[BEGIN]
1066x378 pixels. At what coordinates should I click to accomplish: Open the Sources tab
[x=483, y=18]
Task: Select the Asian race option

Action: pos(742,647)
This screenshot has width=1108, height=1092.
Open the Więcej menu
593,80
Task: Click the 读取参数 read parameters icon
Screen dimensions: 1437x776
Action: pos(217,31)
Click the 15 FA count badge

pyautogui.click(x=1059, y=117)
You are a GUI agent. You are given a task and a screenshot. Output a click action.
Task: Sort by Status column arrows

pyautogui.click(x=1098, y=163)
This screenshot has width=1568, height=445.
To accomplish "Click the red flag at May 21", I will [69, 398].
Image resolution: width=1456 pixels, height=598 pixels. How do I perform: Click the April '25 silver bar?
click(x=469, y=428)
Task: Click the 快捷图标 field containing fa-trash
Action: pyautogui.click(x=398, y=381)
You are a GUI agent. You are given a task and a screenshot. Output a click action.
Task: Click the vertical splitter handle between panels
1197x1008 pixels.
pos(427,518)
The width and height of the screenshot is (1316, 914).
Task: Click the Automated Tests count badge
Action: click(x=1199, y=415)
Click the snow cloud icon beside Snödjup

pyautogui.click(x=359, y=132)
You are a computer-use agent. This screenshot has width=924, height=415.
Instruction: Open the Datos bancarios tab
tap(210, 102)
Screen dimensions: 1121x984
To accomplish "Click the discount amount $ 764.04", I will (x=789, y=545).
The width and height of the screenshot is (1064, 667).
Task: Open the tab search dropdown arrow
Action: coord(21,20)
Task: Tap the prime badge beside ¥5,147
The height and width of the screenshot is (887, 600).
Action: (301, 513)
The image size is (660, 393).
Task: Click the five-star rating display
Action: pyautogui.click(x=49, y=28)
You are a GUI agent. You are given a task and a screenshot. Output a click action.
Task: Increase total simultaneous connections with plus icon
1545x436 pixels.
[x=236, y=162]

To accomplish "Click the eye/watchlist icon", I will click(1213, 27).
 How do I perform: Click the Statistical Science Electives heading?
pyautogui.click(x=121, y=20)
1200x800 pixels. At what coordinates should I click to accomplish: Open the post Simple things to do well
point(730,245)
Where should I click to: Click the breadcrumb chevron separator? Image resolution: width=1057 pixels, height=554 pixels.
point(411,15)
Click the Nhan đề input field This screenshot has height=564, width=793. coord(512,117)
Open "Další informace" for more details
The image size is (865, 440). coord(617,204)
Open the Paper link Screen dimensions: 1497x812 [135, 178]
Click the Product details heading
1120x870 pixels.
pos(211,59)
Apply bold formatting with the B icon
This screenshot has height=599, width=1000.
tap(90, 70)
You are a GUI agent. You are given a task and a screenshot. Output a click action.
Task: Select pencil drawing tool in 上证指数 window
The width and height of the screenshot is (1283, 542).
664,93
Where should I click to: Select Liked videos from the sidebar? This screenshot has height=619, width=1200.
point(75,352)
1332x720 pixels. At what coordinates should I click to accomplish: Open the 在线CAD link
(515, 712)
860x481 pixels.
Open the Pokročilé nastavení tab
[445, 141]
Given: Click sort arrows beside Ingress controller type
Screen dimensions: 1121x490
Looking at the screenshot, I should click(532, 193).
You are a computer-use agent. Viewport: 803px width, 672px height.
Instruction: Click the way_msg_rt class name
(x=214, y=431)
[END]
* _TASK DIRECTIONS_
Rewrite all of the records above as a numbered list, one line per item, and omit the blank lines.

* _RIGHT ANSWER_
1. 1066x378 pixels. At what coordinates should I click to accomplish: Open the Sources tab
2. [x=483, y=18]
3. Task: Select the Asian race option
4. Action: pos(742,647)
5. This screenshot has width=1108, height=1092.
6. Open the Więcej menu
7. 593,80
8. Task: Click the 读取参数 read parameters icon
9. Screen dimensions: 1437x776
10. Action: pos(217,31)
11. Click the 15 FA count badge
12. pyautogui.click(x=1059, y=117)
13. You are a GUI agent. You are given a task and a screenshot. Output a click action.
14. Task: Sort by Status column arrows
15. pyautogui.click(x=1098, y=163)
16. This screenshot has width=1568, height=445.
17. To accomplish "Click the red flag at May 21", I will [69, 398].
18. Image resolution: width=1456 pixels, height=598 pixels. How do I perform: Click the April '25 silver bar?
19. click(x=469, y=428)
20. Task: Click the 快捷图标 field containing fa-trash
21. Action: pyautogui.click(x=398, y=381)
22. You are a GUI agent. You are given a task and a screenshot. Output a click action.
23. Task: Click the vertical splitter handle between panels
24. 1197x1008 pixels.
25. pos(427,518)
26. The width and height of the screenshot is (1316, 914).
27. Task: Click the Automated Tests count badge
28. Action: click(x=1199, y=415)
29. Click the snow cloud icon beside Snödjup
30. pyautogui.click(x=359, y=132)
31. You are a computer-use agent. This screenshot has width=924, height=415.
32. Instruction: Open the Datos bancarios tab
33. tap(210, 102)
34. Screen dimensions: 1121x984
35. To accomplish "Click the discount amount $ 764.04", I will (x=789, y=545).
36. The width and height of the screenshot is (1064, 667).
37. Task: Open the tab search dropdown arrow
38. Action: coord(21,20)
39. Task: Tap the prime badge beside ¥5,147
40. The height and width of the screenshot is (887, 600).
41. Action: (301, 513)
42. The image size is (660, 393).
43. Task: Click the five-star rating display
44. Action: pyautogui.click(x=49, y=28)
45. You are a GUI agent. You are given a task and a screenshot. Output a click action.
46. Task: Increase total simultaneous connections with plus icon
47. 1545x436 pixels.
48. [x=236, y=162]
49. To accomplish "Click the eye/watchlist icon", I will click(1213, 27).
50.  How do I perform: Click the Statistical Science Electives heading?
51. pyautogui.click(x=121, y=20)
52. 1200x800 pixels. At what coordinates should I click to accomplish: Open the post Simple things to do well
53. point(730,245)
54. Where should I click to: Click the breadcrumb chevron separator? Image resolution: width=1057 pixels, height=554 pixels.
55. point(411,15)
56. Click the Nhan đề input field This screenshot has height=564, width=793. coord(512,117)
57. Open "Další informace" for more details
58. The image size is (865, 440). coord(617,204)
59. Open the Paper link Screen dimensions: 1497x812 [135, 178]
60. Click the Product details heading
61. 1120x870 pixels.
62. pos(211,59)
63. Apply bold formatting with the B icon
64. This screenshot has height=599, width=1000.
65. tap(90, 70)
66. You are a GUI agent. You are given a task and a screenshot. Output a click action.
67. Task: Select pencil drawing tool in 上证指数 window
68. The width and height of the screenshot is (1283, 542).
69. 664,93
70. Where should I click to: Select Liked videos from the sidebar? This screenshot has height=619, width=1200.
71. point(75,352)
72. 1332x720 pixels. At what coordinates should I click to accomplish: Open the 在线CAD link
73. (515, 712)
74. 860x481 pixels.
75. Open the Pokročilé nastavení tab
76. [445, 141]
77. Given: Click sort arrows beside Ingress controller type
78. Screen dimensions: 1121x490
79. Looking at the screenshot, I should click(532, 193).
80. You are a computer-use agent. Viewport: 803px width, 672px height.
81. Instruction: Click the way_msg_rt class name
82. (x=214, y=431)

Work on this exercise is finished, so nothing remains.